Wednesday, September 21, 2011

The Strange Case of Kathryn Bigelow

A scene from The Hurt Locker (2008), directed by Kathryn Bigelow.

Since the Academy of Motion Pictures Arts & Sciences first started awarding Oscars™ for film excellence in 1927, there have been 324 nominees for Best Director and 85 people have won the award.  On March 7 of last year, Kathryn Bigelow became the first woman to win the Academy Award for Best Director.  She also was the first woman to win the coveted Director's Guild award as Best Director.

She directed The Hurt Locker - the gripping tale of a company of demolition experts on the front lines in Iraq.  There were few female characters in the movie.  It was what Hollywood refers to as an "Action" picture.  In other words, the first woman to win the Best Directing award, won for directing a film a man would usually be called upon to direct. 

Don't get me wrong,  I'm not implying in any way that Bigelow won as any part of a sympathy or movement vote - i.e, she only won because it was finally time to give the benefit of the doubt to the next woman eligible.  I would have voted for her among the five finalists that year.  And you must admit, her win was all the sweeter when she beat out her former husband, James Cameron (is there really an attractive woman left in Hollywood who hasn't been married to James Cameron?), who directed Avatar, that year's champion at the box office.  Art winning over commerce. 

Kathryn Bigelow holds her Oscar™ for directing The Hurt Locker.
Why does Hollywood consider directing such a male-centric position?  Why have there only been four women to even be nominated as Best Director?  (The other women nominated have been Lina Wertmuller for Seven Beauties, Jane Campion for The Piano and Sofia Coppola for Lost in Translation (one of my all-time favorites).

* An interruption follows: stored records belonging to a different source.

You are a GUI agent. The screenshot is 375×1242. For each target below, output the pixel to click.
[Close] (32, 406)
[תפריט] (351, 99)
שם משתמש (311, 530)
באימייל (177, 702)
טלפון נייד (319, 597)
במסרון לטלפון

87 men have been nominated for the Best Director award multiple times, a lucky 18 actually winning 2 or more Oscars™.  No woman has been nominated more than once. 

I mention this because the Director Guild of America announced the results of their annual diversity report last week. 

The DGA analyzed more than 2,600 episodes produced in the 2010-2011 television season from more than 170 scripted television series.  The report showed that women directed only 12% of those episodes.  Eight TV shows didn't have a single woman director the entire season.  And while this study only applied to television, I'm sure the figures for feature films directed by women are even lower.  And if you're a minority woman?  Forget it.  You can share 1% of all episodic TV directing jobs.

I was a film major at a large, Southern California university back in the 1980's, and there were plenty of women in the program back then (I would have guessed 30-40%) - I'm sure those figures are even higher today.

So I think the numbers of women aspiring to be directors are there, and Ms. Bigelow has shown that a woman can excel in the position on a physically demanding action picture, with mostly male actors, in inhospitable conditions (much of The Hurt Locker was shot in Jordan during the middle of the summer).

Hollywood is a tough business for anyone to enter and achieve success, but this male directing domination doesn't extend to the equally important tasks of editing or producing or writing.  Women editors have won the Oscar™ six times in the past 30 years; a woman has been nominated virtually every year during that time.  (By the way, the best way to win an Oscar™ for editing is to work with Martin Scorcese.) 

The figures are about the same for female producer and writer nominees as editors.  The director position stands alone as the final bastion of male dominance in Hollywood.  Studio executives just prefer to have a man in charge of the set.  Even female studio executives.

Kathryn Bigelow directs The Hurt Locker on location in Amman, Jordan.
The Academy Awards are certainly not the definitive judgement in film excellence in a given year (such legendary directors as Robert Altman, Charlie Chaplin, Federico Fellini, Howard Hawks, Alfred Hitchcock, Stanley Kubrick, Akira Kurosawa, Ernest Lubitsch, David Lynch, Sidney Lumet and Orson Welles never won an Oscar™ for Best Director; Tim Burton and Spike Lee have never even been nominated).  They merely honor what's considered to be, usually, the best big budget/studio pictures made in English, mostly by Americans, for any given year.  But I think it's still an excellent barometer of trends in the industry as a whole, something that the recent DGA report certainly backs up for women directors in television.

So if you're raising a young daughter or daughters, and they seem to show an interest in working in film or television; you may want to steer them away from directing, and into editing, producing or writing.

Because if you want to be the one who yells "Action!" or "Cut!" on a set in Hollywood, it's still a Man's world.